INVESTMENT SUB-ADVISORY AGREEMENT
BETWEEN
ATLAS ADVISERS, INC.
AND
RENAISSANCE INVESTMENT MANAGEMENT
SUB-ADVISORY AGREEMENT
THIS AGREEMENT is made as of October 20, 2004 among Atlas Funds (the "Trust") on
behalf of Atlas Strategic Growth Fund, Atlas Advisers, Inc. (the "Adviser"), and
The Renaissance Group LLC (the "Sub-Adviser").
WHEREAS, the Trust is registered as an open-end, diversified management
investment company under the Investment Company Act of 1940, as amended (the
"1940 Act");
WHEREAS, the Adviser has been appointed investment adviser to the Trust's Atlas
Strategic Growth Fund (the "Fund");
WHEREAS, the Adviser desires to retain the Sub-Adviser to assist it in the
provision of a continuous investment program for the Fund and the Sub-Adviser is
willing to do so; and
WHEREAS, the Sub-Adviser is willing to furnish such services upon the terms and
conditions herein set forth;
NOW, THEREFORE, in consideration of the premises and mutual covenants herein
contained, it is agreed between the parties hereto as follows:
Appointment. The Adviser hereby appoints the Sub-Adviser to act as the
sub-adviser to the Fund as permitted by the Adviser's Advisory Agreement with
the Trust pertaining to the Fund. Intending to be legally bound, the Sub-Adviser
accepts such appointment and agrees to render the services herein set forth for
the compensation herein provided.

*DIRECTIVE*: According to the sub-advisory agreement, as of what date is it made?

*INFORMATION SUPPLIED*:
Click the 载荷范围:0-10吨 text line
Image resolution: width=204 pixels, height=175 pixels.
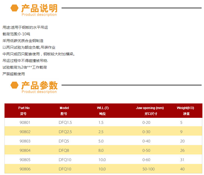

*RESULT*: October 20, 2004